The study found that HIV infection and levels of C-reactive protein (CRP) are both independently associated with a raised risk of heart attack. This means that CRP levels can be used to independently quantify heart attack risk and are not just passive ‘markers’ for a risk caused by HIV itself.
The researchers found that having an elevated CRP level more than doubled the risk of heart attack while having HIV infection slightly less than doubled it. Not surprisingly, then, having both risk factors raised the risk more than fourfold compared with people who had neither raised CRP nor HIV infection.
Having a raised CRP level was not in itself associated with HIV infection, nor with smoking status, viral load, CD4 count, family history of CVD, or statin use. This is useful to know, because it means CRP levels are not surrogate markers for any of these other factors either.
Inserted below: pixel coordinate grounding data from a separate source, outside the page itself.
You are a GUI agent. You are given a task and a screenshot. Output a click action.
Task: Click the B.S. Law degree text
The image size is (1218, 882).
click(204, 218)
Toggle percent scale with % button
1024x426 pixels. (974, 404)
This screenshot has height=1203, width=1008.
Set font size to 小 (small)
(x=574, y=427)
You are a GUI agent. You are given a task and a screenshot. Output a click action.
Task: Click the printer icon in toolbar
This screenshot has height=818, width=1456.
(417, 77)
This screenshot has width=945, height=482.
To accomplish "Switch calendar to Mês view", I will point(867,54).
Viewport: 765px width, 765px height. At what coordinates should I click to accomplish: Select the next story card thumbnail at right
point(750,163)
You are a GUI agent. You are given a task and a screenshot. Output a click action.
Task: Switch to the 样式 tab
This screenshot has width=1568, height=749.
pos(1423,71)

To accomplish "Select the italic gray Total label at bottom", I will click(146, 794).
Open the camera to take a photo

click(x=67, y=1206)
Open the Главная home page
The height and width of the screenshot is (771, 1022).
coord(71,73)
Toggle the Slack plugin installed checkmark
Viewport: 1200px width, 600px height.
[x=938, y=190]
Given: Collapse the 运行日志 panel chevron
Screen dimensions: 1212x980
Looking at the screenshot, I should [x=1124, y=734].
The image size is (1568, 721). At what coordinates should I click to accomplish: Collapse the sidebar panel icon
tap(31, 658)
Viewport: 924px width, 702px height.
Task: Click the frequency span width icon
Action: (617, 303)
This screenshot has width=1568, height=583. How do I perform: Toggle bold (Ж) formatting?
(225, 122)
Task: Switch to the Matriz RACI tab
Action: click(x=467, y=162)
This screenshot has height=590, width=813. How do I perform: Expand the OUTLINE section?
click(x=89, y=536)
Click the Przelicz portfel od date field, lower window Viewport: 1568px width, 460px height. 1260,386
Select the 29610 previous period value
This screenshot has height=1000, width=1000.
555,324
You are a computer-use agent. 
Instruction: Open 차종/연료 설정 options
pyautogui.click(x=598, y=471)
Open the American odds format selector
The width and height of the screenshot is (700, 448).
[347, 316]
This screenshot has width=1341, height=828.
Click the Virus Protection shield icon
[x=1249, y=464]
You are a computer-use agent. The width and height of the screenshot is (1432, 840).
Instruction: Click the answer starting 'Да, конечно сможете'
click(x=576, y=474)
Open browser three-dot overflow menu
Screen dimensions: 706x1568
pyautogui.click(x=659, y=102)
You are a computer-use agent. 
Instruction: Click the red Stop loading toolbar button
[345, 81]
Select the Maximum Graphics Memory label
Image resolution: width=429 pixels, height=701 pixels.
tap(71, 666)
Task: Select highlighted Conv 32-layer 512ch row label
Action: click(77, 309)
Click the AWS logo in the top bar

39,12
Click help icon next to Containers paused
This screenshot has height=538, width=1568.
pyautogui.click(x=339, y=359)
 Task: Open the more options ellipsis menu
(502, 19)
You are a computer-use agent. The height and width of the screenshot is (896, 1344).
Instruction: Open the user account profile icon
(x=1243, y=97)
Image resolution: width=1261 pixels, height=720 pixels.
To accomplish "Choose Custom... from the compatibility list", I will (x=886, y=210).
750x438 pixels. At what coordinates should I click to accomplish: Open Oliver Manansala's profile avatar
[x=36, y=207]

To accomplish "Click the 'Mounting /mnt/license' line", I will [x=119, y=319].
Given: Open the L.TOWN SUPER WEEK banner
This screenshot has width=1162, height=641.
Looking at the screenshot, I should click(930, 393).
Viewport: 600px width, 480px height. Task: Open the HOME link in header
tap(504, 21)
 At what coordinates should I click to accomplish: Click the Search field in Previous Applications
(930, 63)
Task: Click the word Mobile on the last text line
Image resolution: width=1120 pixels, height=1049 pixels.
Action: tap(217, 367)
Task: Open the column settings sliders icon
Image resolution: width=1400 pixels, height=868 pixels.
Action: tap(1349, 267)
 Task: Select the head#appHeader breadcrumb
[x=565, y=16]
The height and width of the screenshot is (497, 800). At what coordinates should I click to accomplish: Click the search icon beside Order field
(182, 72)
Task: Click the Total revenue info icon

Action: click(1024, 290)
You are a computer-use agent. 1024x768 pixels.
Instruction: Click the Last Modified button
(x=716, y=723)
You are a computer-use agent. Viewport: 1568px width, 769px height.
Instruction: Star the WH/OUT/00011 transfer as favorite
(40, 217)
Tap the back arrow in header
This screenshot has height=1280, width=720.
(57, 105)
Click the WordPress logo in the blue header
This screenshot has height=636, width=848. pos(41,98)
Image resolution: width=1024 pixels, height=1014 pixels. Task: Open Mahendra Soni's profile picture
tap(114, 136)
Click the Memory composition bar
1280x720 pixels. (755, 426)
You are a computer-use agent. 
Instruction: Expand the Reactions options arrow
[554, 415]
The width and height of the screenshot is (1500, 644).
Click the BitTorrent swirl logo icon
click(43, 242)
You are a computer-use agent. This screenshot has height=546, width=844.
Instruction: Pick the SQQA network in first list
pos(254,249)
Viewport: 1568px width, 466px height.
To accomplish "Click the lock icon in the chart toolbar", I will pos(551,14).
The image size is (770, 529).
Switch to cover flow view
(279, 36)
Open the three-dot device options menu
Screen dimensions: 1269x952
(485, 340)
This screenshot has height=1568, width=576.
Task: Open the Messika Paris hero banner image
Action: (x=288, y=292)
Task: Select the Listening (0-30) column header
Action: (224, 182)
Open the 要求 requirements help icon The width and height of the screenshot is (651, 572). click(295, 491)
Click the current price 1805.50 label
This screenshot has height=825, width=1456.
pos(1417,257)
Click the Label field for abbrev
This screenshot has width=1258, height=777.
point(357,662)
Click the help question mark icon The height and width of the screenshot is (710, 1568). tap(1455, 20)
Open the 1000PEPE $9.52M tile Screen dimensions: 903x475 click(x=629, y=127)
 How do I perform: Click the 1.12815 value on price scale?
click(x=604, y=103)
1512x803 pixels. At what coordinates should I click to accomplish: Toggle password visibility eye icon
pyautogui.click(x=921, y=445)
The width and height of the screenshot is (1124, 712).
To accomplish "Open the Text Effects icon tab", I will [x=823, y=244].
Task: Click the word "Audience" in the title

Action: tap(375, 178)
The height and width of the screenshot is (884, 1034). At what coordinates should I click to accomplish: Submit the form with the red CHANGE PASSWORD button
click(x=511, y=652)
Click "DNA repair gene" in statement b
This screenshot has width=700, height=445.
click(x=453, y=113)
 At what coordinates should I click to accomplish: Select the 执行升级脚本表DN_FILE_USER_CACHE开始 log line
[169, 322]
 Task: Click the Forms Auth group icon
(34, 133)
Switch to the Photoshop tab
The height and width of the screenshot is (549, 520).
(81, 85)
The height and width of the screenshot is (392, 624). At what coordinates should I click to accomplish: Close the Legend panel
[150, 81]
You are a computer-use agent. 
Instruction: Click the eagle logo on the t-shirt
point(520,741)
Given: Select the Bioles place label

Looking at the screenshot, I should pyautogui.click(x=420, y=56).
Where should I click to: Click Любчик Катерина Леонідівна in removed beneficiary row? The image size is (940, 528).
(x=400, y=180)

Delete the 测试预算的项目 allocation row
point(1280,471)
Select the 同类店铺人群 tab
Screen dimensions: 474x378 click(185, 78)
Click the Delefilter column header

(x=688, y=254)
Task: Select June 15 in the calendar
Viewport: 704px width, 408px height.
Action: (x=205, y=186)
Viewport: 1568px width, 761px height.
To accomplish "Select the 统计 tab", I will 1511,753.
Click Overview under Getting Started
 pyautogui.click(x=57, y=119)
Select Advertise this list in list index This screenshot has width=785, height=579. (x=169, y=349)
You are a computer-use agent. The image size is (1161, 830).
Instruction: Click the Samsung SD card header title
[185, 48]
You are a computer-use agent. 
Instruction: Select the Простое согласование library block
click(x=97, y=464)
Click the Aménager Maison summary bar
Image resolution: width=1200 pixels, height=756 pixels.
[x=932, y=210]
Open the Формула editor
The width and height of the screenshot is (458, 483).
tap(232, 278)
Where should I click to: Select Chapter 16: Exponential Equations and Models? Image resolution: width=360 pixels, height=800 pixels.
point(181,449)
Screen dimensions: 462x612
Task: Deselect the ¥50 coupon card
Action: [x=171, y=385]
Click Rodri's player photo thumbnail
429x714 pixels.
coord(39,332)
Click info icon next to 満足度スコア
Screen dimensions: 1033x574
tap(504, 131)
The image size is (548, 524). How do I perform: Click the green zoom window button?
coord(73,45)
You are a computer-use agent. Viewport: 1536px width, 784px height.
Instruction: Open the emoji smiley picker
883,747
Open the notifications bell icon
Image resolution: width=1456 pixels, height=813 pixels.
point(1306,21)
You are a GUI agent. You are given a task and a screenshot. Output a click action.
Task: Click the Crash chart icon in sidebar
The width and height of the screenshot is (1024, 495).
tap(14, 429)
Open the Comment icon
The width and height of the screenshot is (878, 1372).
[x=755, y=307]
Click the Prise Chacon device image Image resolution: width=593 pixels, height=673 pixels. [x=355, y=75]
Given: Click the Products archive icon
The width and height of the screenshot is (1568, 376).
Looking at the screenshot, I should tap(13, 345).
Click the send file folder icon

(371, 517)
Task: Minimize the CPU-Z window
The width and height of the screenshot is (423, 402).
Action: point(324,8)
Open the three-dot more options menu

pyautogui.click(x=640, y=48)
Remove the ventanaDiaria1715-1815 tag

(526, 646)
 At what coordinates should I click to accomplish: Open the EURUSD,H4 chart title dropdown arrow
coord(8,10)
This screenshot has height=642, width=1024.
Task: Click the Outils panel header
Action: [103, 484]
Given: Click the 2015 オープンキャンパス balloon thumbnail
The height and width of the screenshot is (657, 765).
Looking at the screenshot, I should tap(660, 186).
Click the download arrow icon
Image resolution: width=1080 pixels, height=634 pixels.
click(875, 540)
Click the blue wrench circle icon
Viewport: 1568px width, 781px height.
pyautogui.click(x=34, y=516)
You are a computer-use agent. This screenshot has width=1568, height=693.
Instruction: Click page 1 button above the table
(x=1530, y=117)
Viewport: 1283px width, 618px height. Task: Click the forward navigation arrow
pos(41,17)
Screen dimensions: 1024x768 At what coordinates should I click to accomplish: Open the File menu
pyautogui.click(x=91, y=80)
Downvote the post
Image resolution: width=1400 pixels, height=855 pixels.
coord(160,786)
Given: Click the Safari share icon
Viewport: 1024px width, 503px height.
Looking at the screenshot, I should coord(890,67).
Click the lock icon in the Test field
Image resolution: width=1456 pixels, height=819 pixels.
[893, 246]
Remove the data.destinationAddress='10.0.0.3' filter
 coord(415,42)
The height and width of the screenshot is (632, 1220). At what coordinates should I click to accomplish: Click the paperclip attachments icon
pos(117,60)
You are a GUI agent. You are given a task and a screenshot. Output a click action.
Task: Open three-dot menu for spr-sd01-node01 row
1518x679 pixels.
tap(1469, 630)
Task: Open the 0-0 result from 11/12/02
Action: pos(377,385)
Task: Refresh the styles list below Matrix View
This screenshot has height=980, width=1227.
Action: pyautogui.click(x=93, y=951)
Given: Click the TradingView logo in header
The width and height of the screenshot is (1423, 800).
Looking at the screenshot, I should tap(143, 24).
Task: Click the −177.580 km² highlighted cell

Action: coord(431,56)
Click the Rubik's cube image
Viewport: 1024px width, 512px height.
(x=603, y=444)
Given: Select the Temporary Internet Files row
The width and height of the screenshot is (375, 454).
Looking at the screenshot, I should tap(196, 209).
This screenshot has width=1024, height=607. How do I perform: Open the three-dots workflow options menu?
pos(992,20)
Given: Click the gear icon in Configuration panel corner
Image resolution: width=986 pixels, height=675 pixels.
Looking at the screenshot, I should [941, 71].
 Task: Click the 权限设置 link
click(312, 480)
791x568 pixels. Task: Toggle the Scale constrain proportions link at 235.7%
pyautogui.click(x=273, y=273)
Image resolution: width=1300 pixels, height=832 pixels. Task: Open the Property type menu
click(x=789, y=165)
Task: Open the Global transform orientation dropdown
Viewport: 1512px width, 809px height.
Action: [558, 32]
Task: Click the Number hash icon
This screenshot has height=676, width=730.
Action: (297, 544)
Discovered in 1930, CRP is produced by cells in the liver in response to a signal from the cytokine (immune-signalling chemical) interleukin-6 (IL-6). It binds to a component of cell and bacterial membranes, and initiates a process whereby bacteria and infected cells are targeted for destruction. CRP levels rise up to 50,000-fold in any infection or injury that causes inflammation and it is used as a standard test for acute inflammation, where its upper limit of normal is defined as 5 to 6 milligrams per litre (mg/l).
A more sensitive CRP test is used to detect subtle but chronic inflammation and as one of the battery of tests that predict an individual’s risk of cardiovascular disease. A CRP level consistently above 1mg/l (i.e. not in response to an acute infection) is associated with a raised risk of a subsequent heart attack.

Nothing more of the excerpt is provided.